The fourth IMC report, published yesterday, set the scene for a huge confrontation, with the Sinn Féin leadership denying IRA involvement in the bank robbery and any Sinn Féin foreknowledge of the raid.

The IMC did not specify which Sinn Féin leaders they alleged were involved in sanctioning the robbery.

In Dublin, neither would the Minister for Justice, Mr McDowell, name names, but said the Sinn Féin politicians allegedly implicated were household names regularly seen on television.

Mr Adams interpreted the allegations as being directed at him and Sinn Féin's chief negotiator, Mr Martin McGuinness. "What I think the Taoiseach has to do and what the Minister for Justice has to do is to face up to the import of their remarks, have us arrested, bring us forward into the due process," he said in Dublin yesterday evening.

He said the report made "unsubstantiated" allegations.

Mr Adams, however, said he could not sue.

"My solicitor has told me," he told reporters yesterday, "that in terms of the libel laws, the likes of me cannot actually claim to be libelled by being accused of being a member of the IRA, given that to be libelled means that your peer group will be embarrassed and find in some way that they couldn't deal with you."

The DUP deputy leader, Mr Peter Robinson, uncharacteristically agreed with Mr Adams by demanding that the PSNI Chief Constable, Mr Hugh Orde, arrest the Sinn Féin president and other party leaders.

The IMC members trenchantly stood over their allegations.

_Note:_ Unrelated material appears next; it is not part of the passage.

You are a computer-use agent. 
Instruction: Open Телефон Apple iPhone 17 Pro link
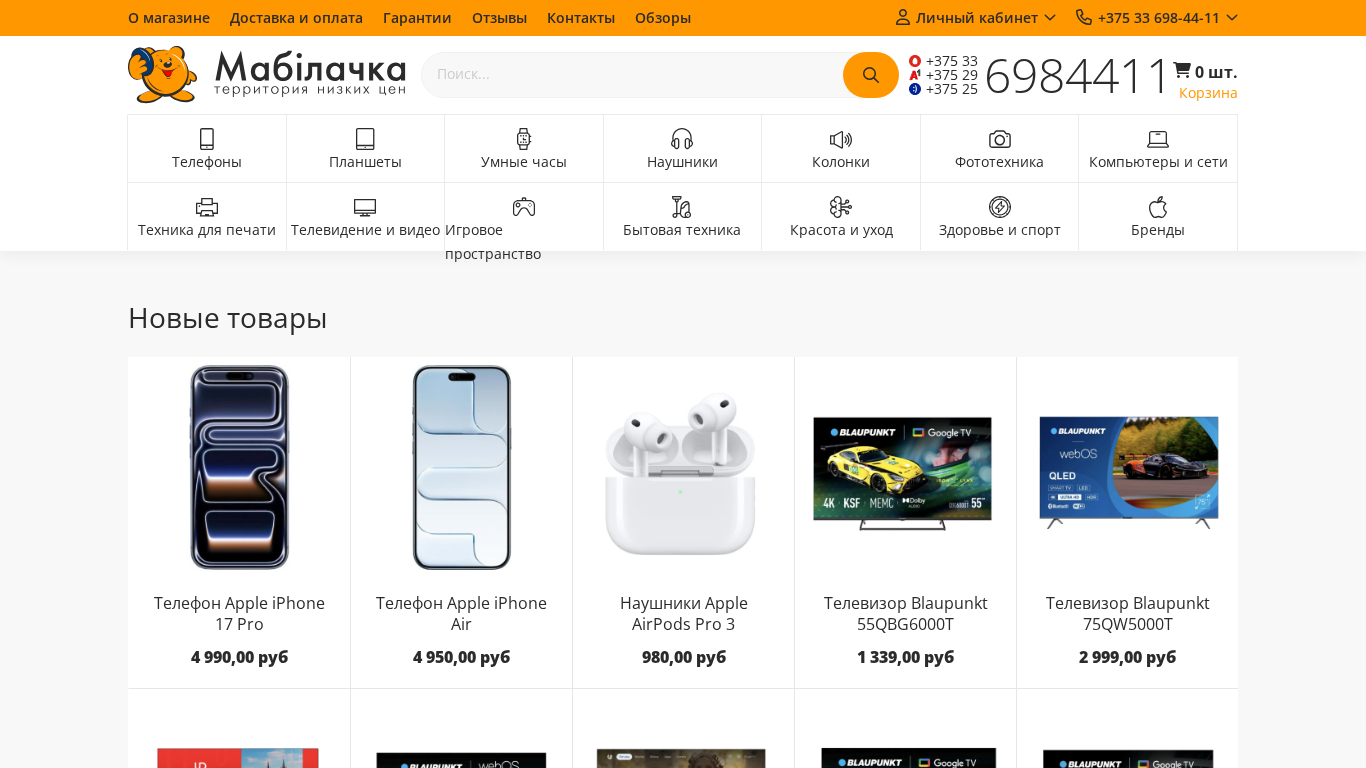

Mr John Grieve, former deputy commissioner of the London Metropolitan Police, emphatically rejected republican denials of IRA involvement in the robbery.

"Quite frankly, my position is that the people who have denied it on behalf of the Provisional IRA have got some brass neck," he said.

The IMC recommended that financial penalties be imposed against Sinn Féin, which could take the form of cutting Assembly allowances or pay. Since April last year, £120,000 in Assembly allowances were withheld from Sinn Féin as a result of an alleged IRA assault against Mr Bobby Tohill in Belfast last spring.